How does artificial intelligence work, and how do we get to the stage where its promotion in cities and public spaces is the next step in the development of smart cities?
In the context of understanding how artificial intelligence works, there are two important aspects to consider: training and inference. Training is equivalent to teaching children. We train AI systems to recognize things like humans do. By repeatedly showing it images, it can learn and understand different concepts. For example, if we want to analyze traffic patterns or use space efficiently through movement, we need to repeatedly expose the AI to images of buses, taxis, bicycles, etc., in various conditions such as day and night, rain and fog. Through this iterative process, artificial intelligence gradually acquires the ability to accurately identify objects and reaches a certain accuracy.
Once an AI model reaches a mature stage, it is packaged and deployed for inference. Inference is the second part of AI's job, applying learned knowledge to make educated guesses. As real-time data flows in, AI converts visual information into text or other forms of non-image data. This data, along with additional metadata such as timestamps and environmental factors, is processed using logic and business rules.
For efficient inference, high-performance computing is necessary, especially when dealing with complex models or large amounts of data. Due to the time required to process the data, traditional computational methods may not be sufficient. This is where accelerated computing and parallel processing come into play. This advanced computing power allows multiple AI models to run simultaneously. For example, a camera can be equipped with multiple models to detect not only vehicles, but also fire, smoke, fights, accidents, etc. This multi-modal deployment provides multiple conclusions from a single data source and requires significant processing power.

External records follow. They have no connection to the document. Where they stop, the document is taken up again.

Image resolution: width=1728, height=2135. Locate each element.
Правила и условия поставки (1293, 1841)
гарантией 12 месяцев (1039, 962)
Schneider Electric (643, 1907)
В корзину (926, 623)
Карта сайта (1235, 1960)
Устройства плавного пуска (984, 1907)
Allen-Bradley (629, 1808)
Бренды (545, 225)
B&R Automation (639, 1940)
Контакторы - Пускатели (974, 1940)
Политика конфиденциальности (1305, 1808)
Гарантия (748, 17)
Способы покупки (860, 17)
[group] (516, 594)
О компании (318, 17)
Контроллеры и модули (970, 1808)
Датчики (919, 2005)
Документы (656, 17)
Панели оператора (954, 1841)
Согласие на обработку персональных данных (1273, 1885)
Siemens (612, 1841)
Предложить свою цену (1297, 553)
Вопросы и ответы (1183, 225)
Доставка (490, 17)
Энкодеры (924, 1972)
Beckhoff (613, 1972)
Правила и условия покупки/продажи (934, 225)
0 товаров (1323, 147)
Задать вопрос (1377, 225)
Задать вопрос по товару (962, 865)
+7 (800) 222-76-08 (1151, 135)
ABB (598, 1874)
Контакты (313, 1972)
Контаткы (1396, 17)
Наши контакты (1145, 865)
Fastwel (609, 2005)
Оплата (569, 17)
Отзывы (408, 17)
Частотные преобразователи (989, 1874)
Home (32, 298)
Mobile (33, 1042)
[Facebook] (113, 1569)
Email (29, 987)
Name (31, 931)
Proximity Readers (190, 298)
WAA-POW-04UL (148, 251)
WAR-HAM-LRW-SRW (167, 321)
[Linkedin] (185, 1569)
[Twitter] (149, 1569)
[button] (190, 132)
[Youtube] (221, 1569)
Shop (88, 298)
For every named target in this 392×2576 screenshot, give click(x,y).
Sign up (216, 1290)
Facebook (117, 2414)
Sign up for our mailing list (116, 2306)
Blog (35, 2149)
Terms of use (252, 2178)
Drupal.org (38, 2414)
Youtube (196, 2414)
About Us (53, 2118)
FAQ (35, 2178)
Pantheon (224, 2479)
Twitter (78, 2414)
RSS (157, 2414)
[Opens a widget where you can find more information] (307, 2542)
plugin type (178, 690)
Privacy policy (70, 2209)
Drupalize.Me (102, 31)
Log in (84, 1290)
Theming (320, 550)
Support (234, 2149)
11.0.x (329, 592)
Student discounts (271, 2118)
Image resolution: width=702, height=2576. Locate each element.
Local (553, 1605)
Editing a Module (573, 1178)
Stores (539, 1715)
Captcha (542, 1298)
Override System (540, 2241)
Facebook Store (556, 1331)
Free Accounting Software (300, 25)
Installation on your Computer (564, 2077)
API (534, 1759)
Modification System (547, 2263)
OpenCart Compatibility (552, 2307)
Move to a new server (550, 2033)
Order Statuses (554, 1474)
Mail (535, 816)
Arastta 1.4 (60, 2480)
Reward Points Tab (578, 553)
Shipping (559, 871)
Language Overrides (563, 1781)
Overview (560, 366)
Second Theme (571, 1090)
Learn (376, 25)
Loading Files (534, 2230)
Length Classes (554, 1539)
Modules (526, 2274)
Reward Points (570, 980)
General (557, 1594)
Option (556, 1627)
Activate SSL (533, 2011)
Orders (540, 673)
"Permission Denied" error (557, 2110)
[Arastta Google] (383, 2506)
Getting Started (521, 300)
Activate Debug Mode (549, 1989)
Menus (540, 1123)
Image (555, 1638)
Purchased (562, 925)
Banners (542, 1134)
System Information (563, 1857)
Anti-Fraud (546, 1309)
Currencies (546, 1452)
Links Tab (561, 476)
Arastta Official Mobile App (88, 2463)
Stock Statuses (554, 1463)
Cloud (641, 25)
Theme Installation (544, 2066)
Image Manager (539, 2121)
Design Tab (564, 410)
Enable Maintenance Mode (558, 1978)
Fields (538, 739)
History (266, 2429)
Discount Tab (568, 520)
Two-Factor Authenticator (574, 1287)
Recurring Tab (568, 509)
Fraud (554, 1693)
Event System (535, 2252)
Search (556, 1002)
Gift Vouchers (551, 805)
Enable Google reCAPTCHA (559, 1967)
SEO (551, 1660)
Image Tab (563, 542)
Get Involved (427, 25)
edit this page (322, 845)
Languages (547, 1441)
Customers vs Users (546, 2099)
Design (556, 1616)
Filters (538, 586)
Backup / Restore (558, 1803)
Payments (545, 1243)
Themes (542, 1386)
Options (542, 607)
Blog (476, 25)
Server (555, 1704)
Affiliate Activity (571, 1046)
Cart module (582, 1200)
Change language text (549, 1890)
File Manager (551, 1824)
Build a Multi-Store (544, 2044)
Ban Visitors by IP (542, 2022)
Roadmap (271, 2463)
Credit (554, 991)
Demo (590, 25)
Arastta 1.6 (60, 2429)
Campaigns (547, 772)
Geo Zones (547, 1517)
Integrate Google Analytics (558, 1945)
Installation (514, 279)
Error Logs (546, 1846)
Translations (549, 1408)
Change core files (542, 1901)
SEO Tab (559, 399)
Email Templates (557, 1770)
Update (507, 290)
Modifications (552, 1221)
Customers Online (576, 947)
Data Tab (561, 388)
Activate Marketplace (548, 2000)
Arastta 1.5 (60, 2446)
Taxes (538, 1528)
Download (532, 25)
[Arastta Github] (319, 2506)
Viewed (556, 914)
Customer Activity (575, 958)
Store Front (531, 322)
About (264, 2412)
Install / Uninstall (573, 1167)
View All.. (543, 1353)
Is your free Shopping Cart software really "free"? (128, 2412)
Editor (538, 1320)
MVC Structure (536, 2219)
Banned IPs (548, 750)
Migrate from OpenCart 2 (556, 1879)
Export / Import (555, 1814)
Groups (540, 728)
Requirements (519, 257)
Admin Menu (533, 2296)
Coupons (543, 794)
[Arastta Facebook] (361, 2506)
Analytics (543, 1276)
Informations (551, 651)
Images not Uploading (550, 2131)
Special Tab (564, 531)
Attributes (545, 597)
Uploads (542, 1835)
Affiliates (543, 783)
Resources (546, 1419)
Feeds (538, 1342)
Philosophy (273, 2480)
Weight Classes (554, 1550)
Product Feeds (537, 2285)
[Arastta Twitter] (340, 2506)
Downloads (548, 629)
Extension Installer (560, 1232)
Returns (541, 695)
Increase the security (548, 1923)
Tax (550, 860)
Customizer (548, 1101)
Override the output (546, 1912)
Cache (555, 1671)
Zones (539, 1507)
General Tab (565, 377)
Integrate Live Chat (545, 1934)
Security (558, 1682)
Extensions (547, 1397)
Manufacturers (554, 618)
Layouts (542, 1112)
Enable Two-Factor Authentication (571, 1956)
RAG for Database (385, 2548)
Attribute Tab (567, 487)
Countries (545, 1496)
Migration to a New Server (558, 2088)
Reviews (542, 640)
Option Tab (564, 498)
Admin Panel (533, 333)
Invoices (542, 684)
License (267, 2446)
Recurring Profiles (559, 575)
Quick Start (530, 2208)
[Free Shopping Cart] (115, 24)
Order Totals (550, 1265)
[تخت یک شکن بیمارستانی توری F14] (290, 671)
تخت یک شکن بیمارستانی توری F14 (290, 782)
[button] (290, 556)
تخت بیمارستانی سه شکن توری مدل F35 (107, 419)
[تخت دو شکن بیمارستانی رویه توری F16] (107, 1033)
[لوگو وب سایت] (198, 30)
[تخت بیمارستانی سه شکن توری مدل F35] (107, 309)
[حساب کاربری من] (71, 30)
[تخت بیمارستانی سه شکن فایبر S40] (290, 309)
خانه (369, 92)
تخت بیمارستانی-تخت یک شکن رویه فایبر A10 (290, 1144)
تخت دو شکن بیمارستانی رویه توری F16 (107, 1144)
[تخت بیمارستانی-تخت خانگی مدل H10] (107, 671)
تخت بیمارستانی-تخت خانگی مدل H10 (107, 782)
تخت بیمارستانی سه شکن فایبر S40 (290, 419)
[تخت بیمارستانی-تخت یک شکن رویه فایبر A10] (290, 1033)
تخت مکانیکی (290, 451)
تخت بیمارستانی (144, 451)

Deployment options include the edge, where high-volume AI systems are placed directly inside or near sensors, or data centers, where multiple cameras are connected to a central point, such as a server. These settings can be found in places such as stadiums or airports. Alternatively, cloud deployment can be chosen when time-critical processing is not required, and data can be transferred to a remote cloud server for analysis.
When it comes to the digital transformation of cities, we see a variety of terms used to describe this transformation, including smart cities, intelligent cities, cognitive cities and green cities. The initial focus is on using information technology to improve efficiency and reduce waste in urban environments, which face infrastructure challenges due to factors such as urbanization and migration. Traditional methods of scaling up infrastructure are proving insufficient, so smarter solutions are needed to optimize limited space and capacity.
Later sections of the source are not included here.